_WHAT IS BEING ASKED_
Set down each entry again exactly as written.

_ENTRIES PROVIDED_
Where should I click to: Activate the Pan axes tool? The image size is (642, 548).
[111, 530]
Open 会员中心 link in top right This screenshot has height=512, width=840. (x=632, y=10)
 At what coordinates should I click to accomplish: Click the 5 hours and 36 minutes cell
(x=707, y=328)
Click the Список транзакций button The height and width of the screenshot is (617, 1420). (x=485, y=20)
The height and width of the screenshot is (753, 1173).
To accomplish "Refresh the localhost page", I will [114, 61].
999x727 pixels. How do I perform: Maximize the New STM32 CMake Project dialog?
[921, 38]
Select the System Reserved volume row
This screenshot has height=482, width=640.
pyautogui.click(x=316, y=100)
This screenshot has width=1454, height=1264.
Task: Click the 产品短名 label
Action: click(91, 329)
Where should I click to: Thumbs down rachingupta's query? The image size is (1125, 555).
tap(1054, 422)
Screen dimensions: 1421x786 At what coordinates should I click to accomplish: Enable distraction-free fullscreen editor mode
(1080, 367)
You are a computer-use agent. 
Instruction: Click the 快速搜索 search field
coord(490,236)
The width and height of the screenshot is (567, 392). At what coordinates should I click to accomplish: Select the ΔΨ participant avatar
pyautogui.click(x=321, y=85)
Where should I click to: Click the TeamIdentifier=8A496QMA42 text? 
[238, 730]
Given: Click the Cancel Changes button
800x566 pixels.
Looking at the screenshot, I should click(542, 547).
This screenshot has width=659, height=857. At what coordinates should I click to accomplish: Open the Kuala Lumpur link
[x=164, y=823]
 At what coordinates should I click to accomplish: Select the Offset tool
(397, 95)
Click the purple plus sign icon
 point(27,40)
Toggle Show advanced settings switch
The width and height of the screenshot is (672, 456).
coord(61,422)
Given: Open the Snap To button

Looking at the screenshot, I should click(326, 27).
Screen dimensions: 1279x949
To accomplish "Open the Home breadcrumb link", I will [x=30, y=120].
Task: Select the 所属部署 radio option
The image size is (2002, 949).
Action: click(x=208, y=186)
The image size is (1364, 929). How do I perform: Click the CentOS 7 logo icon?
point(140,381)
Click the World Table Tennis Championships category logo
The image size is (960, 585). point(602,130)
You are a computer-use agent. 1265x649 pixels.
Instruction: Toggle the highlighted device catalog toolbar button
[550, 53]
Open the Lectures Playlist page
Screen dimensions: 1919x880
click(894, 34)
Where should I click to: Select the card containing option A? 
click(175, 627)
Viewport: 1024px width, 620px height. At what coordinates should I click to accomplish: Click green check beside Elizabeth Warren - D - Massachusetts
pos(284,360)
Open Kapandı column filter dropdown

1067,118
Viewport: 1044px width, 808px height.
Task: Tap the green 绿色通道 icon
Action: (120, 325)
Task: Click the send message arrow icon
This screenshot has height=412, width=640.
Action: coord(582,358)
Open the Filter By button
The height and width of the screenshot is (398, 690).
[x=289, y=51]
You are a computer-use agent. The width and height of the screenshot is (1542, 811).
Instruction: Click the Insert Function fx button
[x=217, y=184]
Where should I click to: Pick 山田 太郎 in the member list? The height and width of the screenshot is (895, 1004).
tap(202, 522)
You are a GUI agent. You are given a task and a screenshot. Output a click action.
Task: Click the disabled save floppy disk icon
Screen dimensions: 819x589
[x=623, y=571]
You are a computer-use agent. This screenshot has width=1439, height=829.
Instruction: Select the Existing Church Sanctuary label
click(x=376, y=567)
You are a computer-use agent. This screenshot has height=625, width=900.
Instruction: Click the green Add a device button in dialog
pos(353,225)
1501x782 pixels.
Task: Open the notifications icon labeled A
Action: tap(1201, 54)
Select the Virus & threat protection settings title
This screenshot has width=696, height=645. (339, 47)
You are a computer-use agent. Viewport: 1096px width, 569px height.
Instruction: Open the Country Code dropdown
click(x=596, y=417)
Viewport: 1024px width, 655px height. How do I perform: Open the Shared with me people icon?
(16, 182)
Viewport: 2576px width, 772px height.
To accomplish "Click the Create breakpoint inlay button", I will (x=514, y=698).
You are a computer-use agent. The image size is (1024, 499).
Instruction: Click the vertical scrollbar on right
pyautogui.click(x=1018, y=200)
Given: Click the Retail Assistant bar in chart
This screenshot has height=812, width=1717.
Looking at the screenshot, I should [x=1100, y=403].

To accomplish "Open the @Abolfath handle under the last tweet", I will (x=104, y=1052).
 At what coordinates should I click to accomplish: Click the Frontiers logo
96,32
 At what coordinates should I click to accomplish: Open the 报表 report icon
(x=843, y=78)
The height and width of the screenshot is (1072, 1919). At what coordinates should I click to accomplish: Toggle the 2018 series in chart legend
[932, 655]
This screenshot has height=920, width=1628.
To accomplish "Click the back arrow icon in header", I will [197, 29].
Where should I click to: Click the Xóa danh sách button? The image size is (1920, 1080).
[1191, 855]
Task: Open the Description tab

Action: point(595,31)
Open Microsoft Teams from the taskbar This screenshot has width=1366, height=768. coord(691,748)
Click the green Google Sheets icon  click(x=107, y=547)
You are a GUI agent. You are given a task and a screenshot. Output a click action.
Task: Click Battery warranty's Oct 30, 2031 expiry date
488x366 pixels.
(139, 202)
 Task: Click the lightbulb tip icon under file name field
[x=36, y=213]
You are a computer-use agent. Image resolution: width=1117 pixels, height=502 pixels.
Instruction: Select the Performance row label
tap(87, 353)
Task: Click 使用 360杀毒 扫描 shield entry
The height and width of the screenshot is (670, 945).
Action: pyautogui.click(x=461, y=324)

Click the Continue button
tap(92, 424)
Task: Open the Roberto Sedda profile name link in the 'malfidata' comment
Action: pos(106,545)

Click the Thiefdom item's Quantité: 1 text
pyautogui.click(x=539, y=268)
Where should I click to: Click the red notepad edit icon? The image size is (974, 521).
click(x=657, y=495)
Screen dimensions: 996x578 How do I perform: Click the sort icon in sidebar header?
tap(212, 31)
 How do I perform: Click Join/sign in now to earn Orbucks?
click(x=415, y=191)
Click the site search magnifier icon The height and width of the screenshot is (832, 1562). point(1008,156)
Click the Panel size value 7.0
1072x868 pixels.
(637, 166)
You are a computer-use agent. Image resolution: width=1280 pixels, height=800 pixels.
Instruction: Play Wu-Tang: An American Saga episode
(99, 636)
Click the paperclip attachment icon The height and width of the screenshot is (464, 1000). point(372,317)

_EXPECTED OUTPUT_
Where should I click to: Activate the Pan axes tool? The image size is (642, 548).
[111, 530]
Open 会员中心 link in top right This screenshot has height=512, width=840. (x=632, y=10)
 At what coordinates should I click to accomplish: Click the 5 hours and 36 minutes cell
(x=707, y=328)
Click the Список транзакций button The height and width of the screenshot is (617, 1420). (x=485, y=20)
The height and width of the screenshot is (753, 1173).
To accomplish "Refresh the localhost page", I will [114, 61].
999x727 pixels. How do I perform: Maximize the New STM32 CMake Project dialog?
[921, 38]
Select the System Reserved volume row
This screenshot has height=482, width=640.
pyautogui.click(x=316, y=100)
This screenshot has width=1454, height=1264.
Task: Click the 产品短名 label
Action: click(91, 329)
Where should I click to: Thumbs down rachingupta's query? The image size is (1125, 555).
tap(1054, 422)
Screen dimensions: 1421x786 At what coordinates should I click to accomplish: Enable distraction-free fullscreen editor mode
(1080, 367)
You are a computer-use agent. 
Instruction: Click the 快速搜索 search field
coord(490,236)
The width and height of the screenshot is (567, 392). At what coordinates should I click to accomplish: Select the ΔΨ participant avatar
pyautogui.click(x=321, y=85)
Where should I click to: Click the TeamIdentifier=8A496QMA42 text? 
[238, 730]
Given: Click the Cancel Changes button
800x566 pixels.
Looking at the screenshot, I should click(542, 547).
This screenshot has width=659, height=857. At what coordinates should I click to accomplish: Open the Kuala Lumpur link
[x=164, y=823]
 At what coordinates should I click to accomplish: Select the Offset tool
(397, 95)
Click the purple plus sign icon
 point(27,40)
Toggle Show advanced settings switch
The width and height of the screenshot is (672, 456).
coord(61,422)
Given: Open the Snap To button

Looking at the screenshot, I should click(326, 27).
Screen dimensions: 1279x949
To accomplish "Open the Home breadcrumb link", I will [x=30, y=120].
Task: Select the 所属部署 radio option
The image size is (2002, 949).
Action: click(x=208, y=186)
The image size is (1364, 929). How do I perform: Click the CentOS 7 logo icon?
point(140,381)
Click the World Table Tennis Championships category logo
The image size is (960, 585). point(602,130)
You are a computer-use agent. 1265x649 pixels.
Instruction: Toggle the highlighted device catalog toolbar button
[550, 53]
Open the Lectures Playlist page
Screen dimensions: 1919x880
click(894, 34)
Where should I click to: Select the card containing option A? 
click(175, 627)
Viewport: 1024px width, 620px height. At what coordinates should I click to accomplish: Click green check beside Elizabeth Warren - D - Massachusetts
pos(284,360)
Open Kapandı column filter dropdown

1067,118
Viewport: 1044px width, 808px height.
Task: Tap the green 绿色通道 icon
Action: (120, 325)
Task: Click the send message arrow icon
This screenshot has height=412, width=640.
Action: coord(582,358)
Open the Filter By button
The height and width of the screenshot is (398, 690).
[x=289, y=51]
You are a computer-use agent. The width and height of the screenshot is (1542, 811).
Instruction: Click the Insert Function fx button
[x=217, y=184]
Where should I click to: Pick 山田 太郎 in the member list? The height and width of the screenshot is (895, 1004).
tap(202, 522)
You are a GUI agent. You are given a task and a screenshot. Output a click action.
Task: Click the disabled save floppy disk icon
Screen dimensions: 819x589
[x=623, y=571]
You are a computer-use agent. This screenshot has width=1439, height=829.
Instruction: Select the Existing Church Sanctuary label
click(x=376, y=567)
You are a computer-use agent. This screenshot has height=625, width=900.
Instruction: Click the green Add a device button in dialog
pos(353,225)
1501x782 pixels.
Task: Open the notifications icon labeled A
Action: tap(1201, 54)
Select the Virus & threat protection settings title
This screenshot has width=696, height=645. (339, 47)
You are a computer-use agent. Viewport: 1096px width, 569px height.
Instruction: Open the Country Code dropdown
click(x=596, y=417)
Viewport: 1024px width, 655px height. How do I perform: Open the Shared with me people icon?
(16, 182)
Viewport: 2576px width, 772px height.
To accomplish "Click the Create breakpoint inlay button", I will (x=514, y=698).
You are a computer-use agent. The image size is (1024, 499).
Instruction: Click the vertical scrollbar on right
pyautogui.click(x=1018, y=200)
Given: Click the Retail Assistant bar in chart
This screenshot has height=812, width=1717.
Looking at the screenshot, I should [x=1100, y=403].

To accomplish "Open the @Abolfath handle under the last tweet", I will (x=104, y=1052).
 At what coordinates should I click to accomplish: Click the Frontiers logo
96,32
 At what coordinates should I click to accomplish: Open the 报表 report icon
(x=843, y=78)
The height and width of the screenshot is (1072, 1919). At what coordinates should I click to accomplish: Toggle the 2018 series in chart legend
[932, 655]
This screenshot has height=920, width=1628.
To accomplish "Click the back arrow icon in header", I will [197, 29].
Where should I click to: Click the Xóa danh sách button? The image size is (1920, 1080).
[1191, 855]
Task: Open the Description tab

Action: point(595,31)
Open Microsoft Teams from the taskbar This screenshot has width=1366, height=768. coord(691,748)
Click the green Google Sheets icon  click(x=107, y=547)
You are a GUI agent. You are given a task and a screenshot. Output a click action.
Task: Click Battery warranty's Oct 30, 2031 expiry date
488x366 pixels.
(139, 202)
 Task: Click the lightbulb tip icon under file name field
[x=36, y=213]
You are a computer-use agent. Image resolution: width=1117 pixels, height=502 pixels.
Instruction: Select the Performance row label
tap(87, 353)
Task: Click 使用 360杀毒 扫描 shield entry
The height and width of the screenshot is (670, 945).
Action: pyautogui.click(x=461, y=324)

Click the Continue button
tap(92, 424)
Task: Open the Roberto Sedda profile name link in the 'malfidata' comment
Action: pos(106,545)

Click the Thiefdom item's Quantité: 1 text
pyautogui.click(x=539, y=268)
Where should I click to: Click the red notepad edit icon? The image size is (974, 521).
click(x=657, y=495)
Screen dimensions: 996x578 How do I perform: Click the sort icon in sidebar header?
tap(212, 31)
 How do I perform: Click Join/sign in now to earn Orbucks?
click(x=415, y=191)
Click the site search magnifier icon The height and width of the screenshot is (832, 1562). point(1008,156)
Click the Panel size value 7.0
1072x868 pixels.
(637, 166)
You are a computer-use agent. Image resolution: width=1280 pixels, height=800 pixels.
Instruction: Play Wu-Tang: An American Saga episode
(99, 636)
Click the paperclip attachment icon The height and width of the screenshot is (464, 1000). point(372,317)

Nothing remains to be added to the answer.